West Texas Intermediate crude prices had surged almost 8% in the past month from $63.40 a barrel to $68.29 a barrel by Thursday's close. Following Trump's tweet, the domestic crude benchmark fell by a fraction of a percent but ended the day up nine cents to $68.38. OPEC has stuck to production cuts agreed to in January 2017 to help lift the price from the mid-$40s at the time.
Still, as my colleague Tom Terrarosa reports after an email exchange with Morningstar Inc. commodities analyst Sandy Fielden, the current surge in crude prices has more to do with concerns that have risen since Trump became President.
Those include the threats of a trade war with China, of real war in the Middle East, and the possibility that the U.S. will back out of an accord with Iran that could lead to lower exports from that country, Fielden said.
"All these bearish factors pushing prices higher are arguably directly caused by Trump administration policies," Fielden said. "Trump blaming OPEC for higher prices is definitely a case of the pot calling the kettle black."
Terrarosa reports that Trump has an option regarding gasoline prices that he may not realize he has. Under the same 2015 legislation that allows the President to control the export of crude oil, the chief executive has the power to force domestic petroleum refiners including Valero Energy Corp. (VLO) and Phillips 66 Co. (PSX) to reduce gasoline exports on the grounds that those sales are forcing U.S. consumers to pay more at home.
"Limiting exports of gasoline would force it to be consumed state-side, the same mechanic that forced the Brent-WTI differential to be so wide before crude exports were allowed," Stratas Advisors commodities analyst Ashley Petersen told Terrarosa in an e-mail. "There are steps refiners would then take to minimize gasoline production, but we'd have effectively created artificial gasoline oversupply."
The president told Americans while on the campaign trail that he alone is the fellow to fix things. How about bringing down the price of gas?
Market observers have repeatedly noted that the President's business-friendly policies of lower corporate taxes, fewer regulations, scant enforcement and the evisceration of the labor movement can be overshadowed by some of the same Trumpian impulses that have boosted oil prices.

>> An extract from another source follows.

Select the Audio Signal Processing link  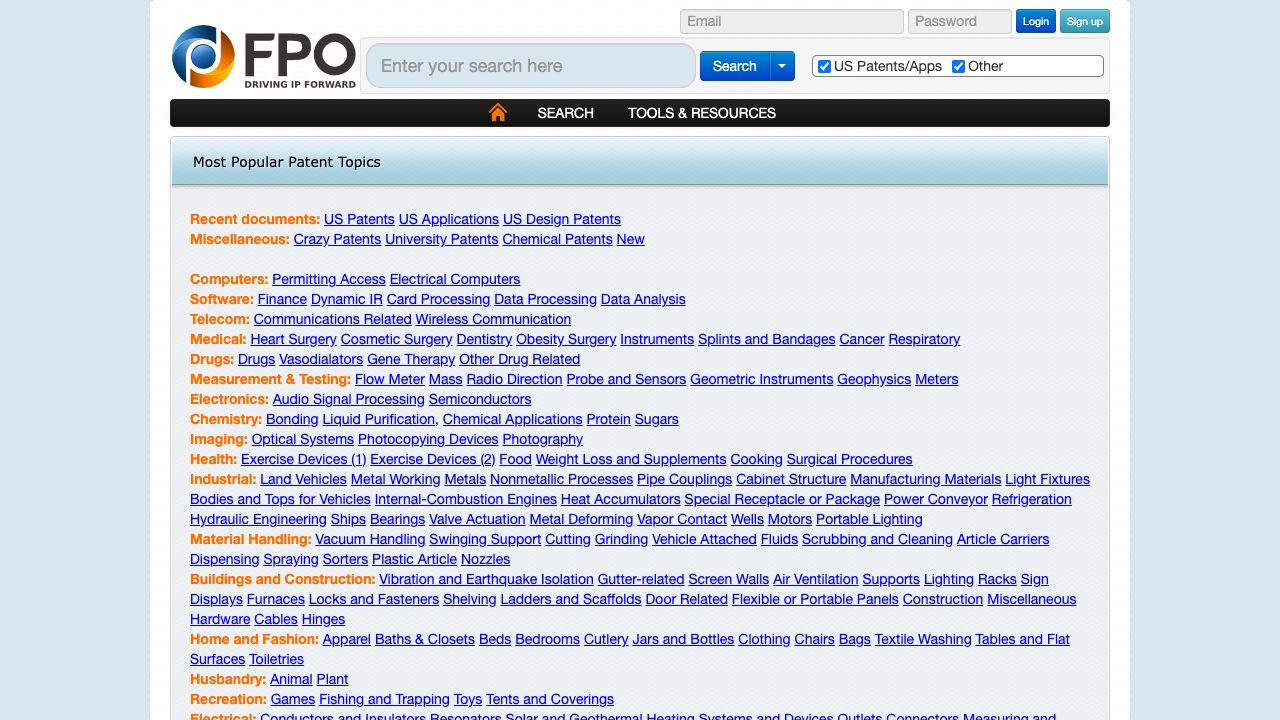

But there may be another consideration that's keeping investors from bidding stock prices higher in an environment that's more favorable to corporate profit-making than any time since the Roaring Twenties, and that's the calendar.
It's only a little over six months until November, when despite all their success in passing tax reform the Republicans in Congress will ask to be returned to power amid signs of eroding popular support, generated partly by the President's unpresidential behavior.
At that point the House of Representatives, and perhaps also the Senate, may change from being simply unable to do what Trump wants, to outright opposition. If that happens, consider the tax cuts endangered and the regulatory state encouraged.
Fun times for oil traders, but maybe not stock pickers.